She Wanted It All - Kathryn Casey [64]
In their journals that day, Celeste recorded notes from a class on how suicidal thoughts begin, drawing a diagram that led from stress to anxiety to suicidal ideation. Meanwhile, Tracey attended a class on relapsing addictions and the twelve-step problem so integral to AA. “Relapse begins when you start thinking about it,” she wrote.
Still, Tracey spent much of the day dreaming about being alone with Celeste. Her preoccupation caught the eye of a nurse who noted on her chart at nine that evening that Tracey paid an unusual amount of attention to her new roommate. “Patient is having trouble maintaining her boundaries with her peer,” the nurse wrote, adding that she’d cautioned Tracey against excessive touching.
Finally alone in their room that night, Celeste took off her shirt and lay on her stomach. On the bed, Tracey stroked and rubbed her bare back. “We’d been kissing,” says Tracey. “It was foreplay.”
When Tracey noted fine hair on her lower back, Celeste’s face took on a pained expression. “That’s from the chemo,” she said, claiming she’d had ovarian cancer and had taken chemotherapy to treat it. Celeste’s pain further endeared her to Tracey.
As they were becoming more intimate, a night nurse walked in and discovered them. She ordered them to stop and told Celeste to get dressed. She then explained that touching a peer was strictly forbidden. That night, the nurse’s notes on Celeste’s chart said: “Patient was cautioned about appropriate touching and boundaries. Patient stated that she didn’t know that ‘massaging wasn’t allowed,’ and was very apologetic.”
“We knew if we were caught again they might separate us,” says Tracey. “From that point on we were more careful.”
“Celeste didn’t want to play by the rules,” says Samantha, one of the patients. “From the beginning, she ordered people around, and she refused to attend sessions. She told us her husband was paying cash and she didn’t have to do anything she didn’t want.”
For many, Timberlawn was a last resort. With its strong reputation, patients often waited for months to be accepted. Others, those without insurance, saved money to pay for care they hoped could turn their lives around. “It’s a place, if you’re serious about working, you’re going to get the opportunity to take a good look at yourself and make changes,” says Samantha. “It’s a place where you can get real help.”
In group sessions, Tracey peeled back the layers of her pain.
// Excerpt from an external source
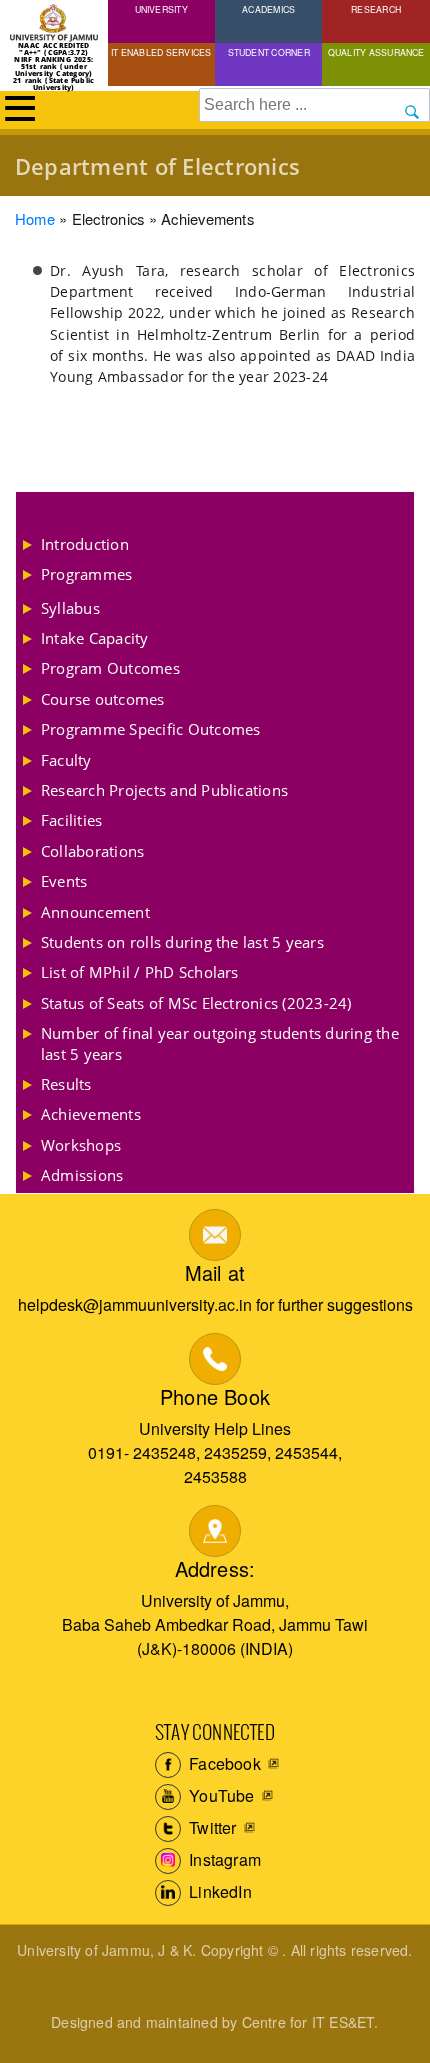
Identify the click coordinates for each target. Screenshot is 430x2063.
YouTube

At times she cried. “She spoke her mind,” says Samantha. “She was out there, in the open.”
Celeste, on the other hand, skipped groups whenever possible, and when she did attend, sat off by herself, acting as if she had no need to be there. On the rare occasion when the group leader cajoled her into the discussion, Samantha never saw what she believed to be a window into Celeste’s soul. “I never saw any real emotion. It all seemed canned,” she says. “I thought she hid behind a mask.”
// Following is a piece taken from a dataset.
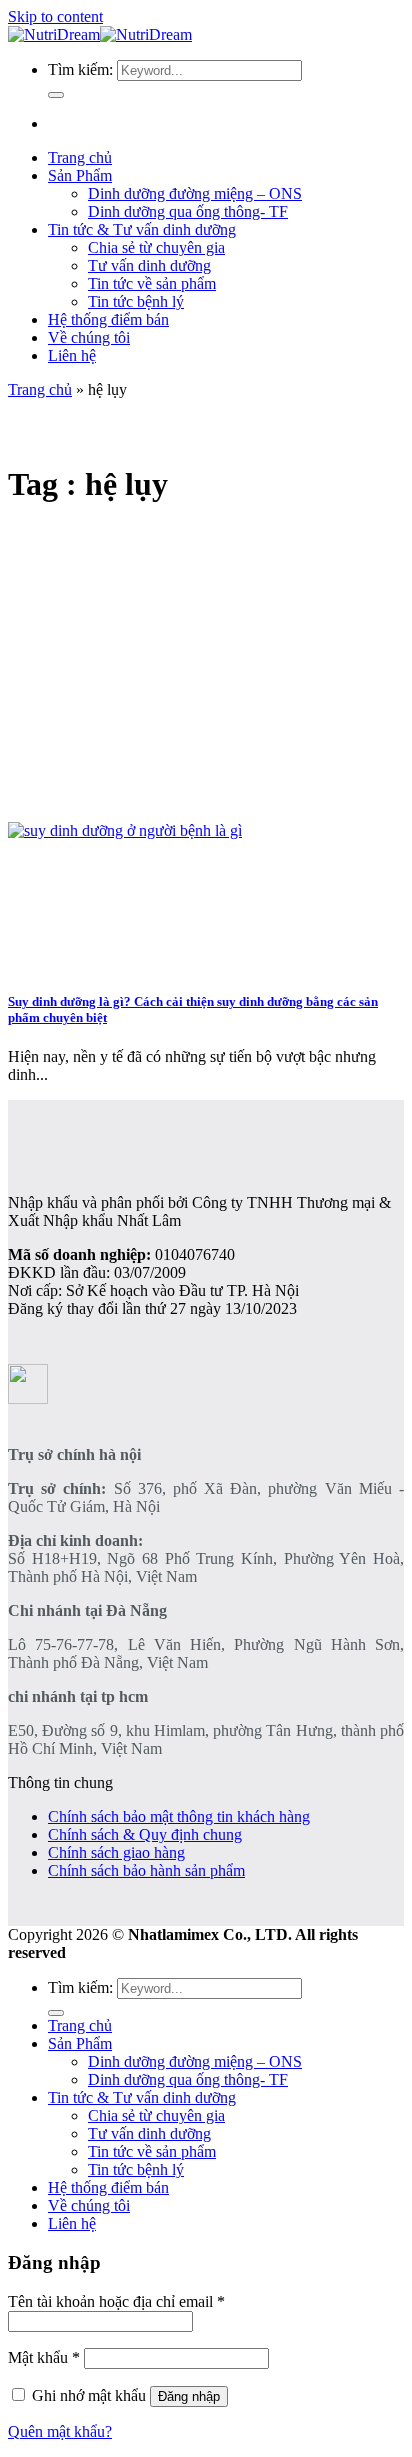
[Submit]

The PTSD program focused on cognitive behavioral therapy, a theory that function could be improved by reason. Desperate patients seeking help came from as far away as New York and California. A major tenet was that as adults such patients often fell into one or a combination of three groups: perpetrators, victims, or caretaker/rescuers. Within days of Celeste’s arrival, Tracey’s therapist, Susan Milholland, worried that her patient had become her roommate’s rescuer.
It was as if Celeste had patched Tracey into the role Kristina filled at home—her entourage and staff. When Celeste wanted something, Tracey ran to the nurses’ station to ask. The day a nurse reprimanded Celeste for wearing a tight sweater with a revealing neckline, Tracey sprang to her defense. During her sessions with Milholland, Tracey worried about Celeste, not concentrating on her own therapy. “Patient defensive in response to encouragement that she focuses on her own issues not peer’s, going on and on with repetition about what her roommate needs,” Milholland wrote in her chart.